Editorial: Small steps by OLCC are not enough
Published 12:00 am Friday, November 29, 2013
Oregonians have the worst of all worlds when it comes to liquor sales. Booze is highly taxed; sales are limited to fewer than 300 locations and prices are set by state bureaucrats. Aside from liquor store contract agents and, presumably, Oregon Liquor Control Commission employees, almost no one would be upset if the current system simply disappeared.
Instead, we’re getting a series of small steps from OLCC, which hopes to fend off a move to privatize the system by making them.
Step one came, arguably, when the state allowed some grocery stores, including Ray’s in Bend, to have self-contained liquor outlets within them. Sunday sales are now part of the mix, as is a recent move to allow some agents to sell beer and wine alongside hard spirits.
A bigger step looms, assuming the Legislature goes along with the plan. If it does, OLCC will allow relatively large grocers to sell spirits in addition to beer and wine.
Contract agents, understandably, don’t like the plan. They worry that if the local supermarket can sell vodka as well as tonic, they will lose business. Their ability to run their businesses as they see fit is already limited.
They cannot set prices, decide when or if to put products on sale, have full control over their hours of operation or even cut expenses to increase profit. The state is responsible for each of those things and actually owns the booze the stores sell.
Craft distillers are unhappy, too, at the prospect of having to compete with the likes of Smirnoff for precious shelf space at the neighborhood market.
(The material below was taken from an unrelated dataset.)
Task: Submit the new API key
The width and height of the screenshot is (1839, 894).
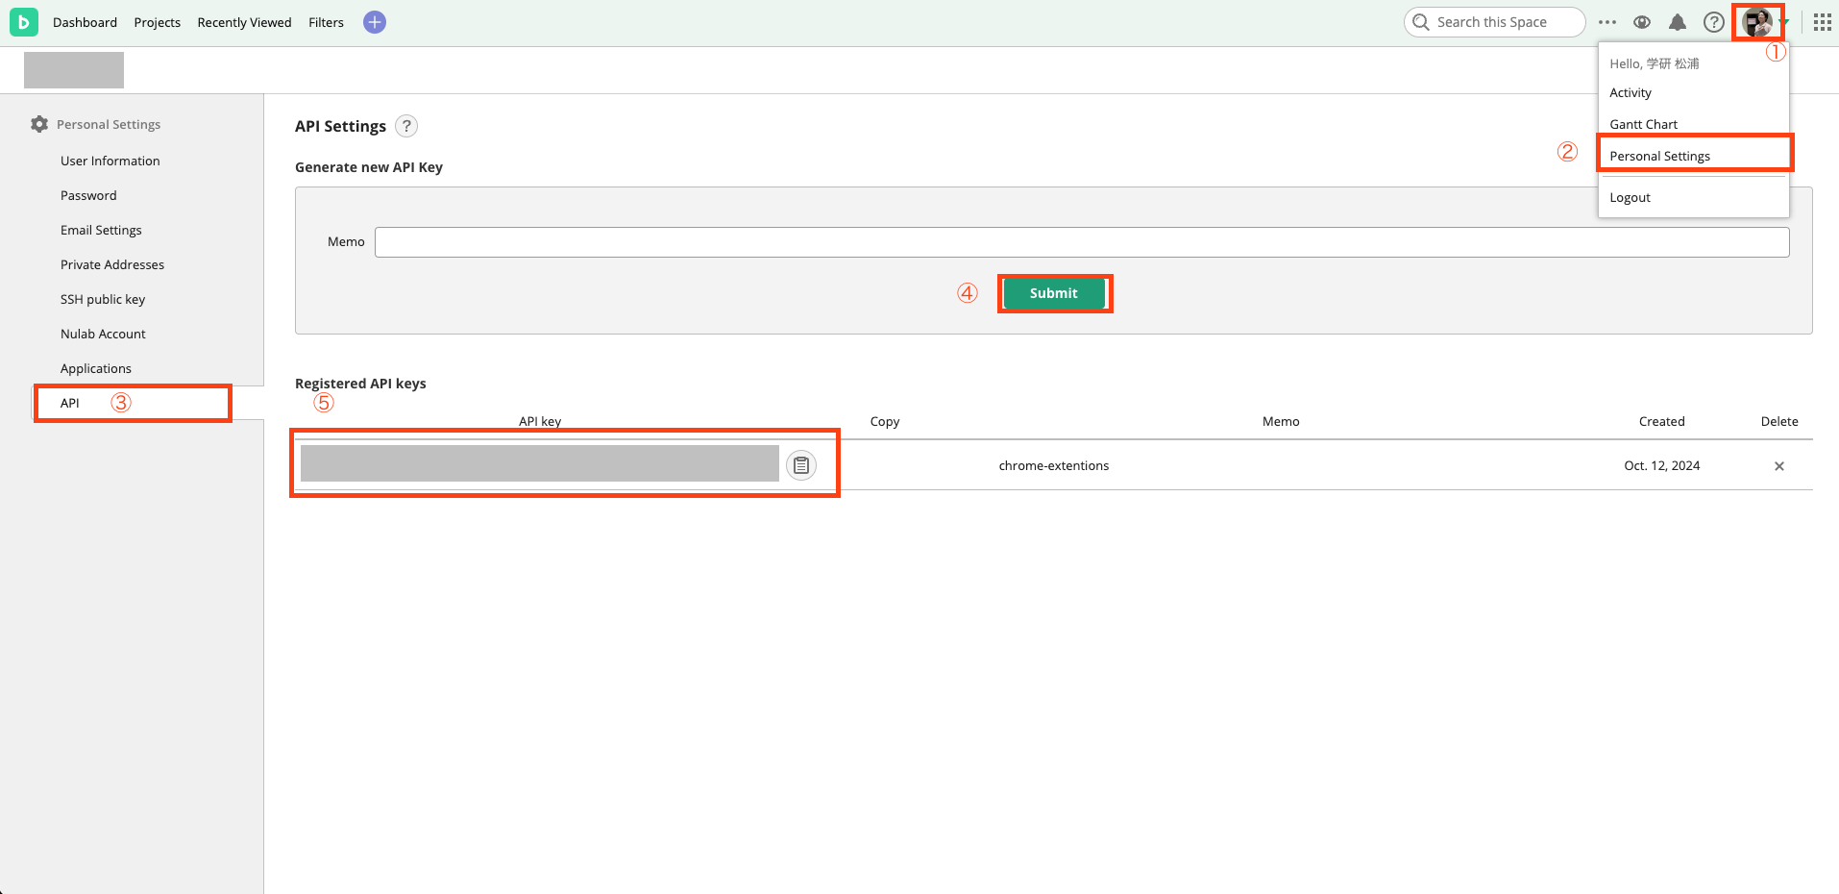Action: pyautogui.click(x=1054, y=293)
We don’t know if their fears are overblown. At least some markets make the sale of locally brewed beer a reason to visit, and locally distilled spirits could get the same attention.
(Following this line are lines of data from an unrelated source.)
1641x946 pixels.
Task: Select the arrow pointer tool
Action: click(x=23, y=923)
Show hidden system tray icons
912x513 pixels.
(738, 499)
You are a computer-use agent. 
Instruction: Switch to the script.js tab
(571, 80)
No matter what lawmakers and the OLCC decide, about sales in markets or anything else, someone is sure to be unhappy. With a system as tightly controlled as Oregon’s is and under pressure to relax those controls, there are sure to be losers as well as winners.
In the end, the best move would be to get the state out of the distribution and sales business altogether. Let it continue to collect taxes on sales, of course, and let it continue to oversee enforcement of laws against sales of alcohol to minors and the like. Let it train servers and, perhaps, grocery store employees if it feels it must. Assure that the tax structure is such that the state doesn’t lose money on the change.
Once that’s done, let the local supermarket, the big-box retailer and the current contract agent compete for customers in the way that most other retailers do, by meeting the needs of their customers better than someone else can.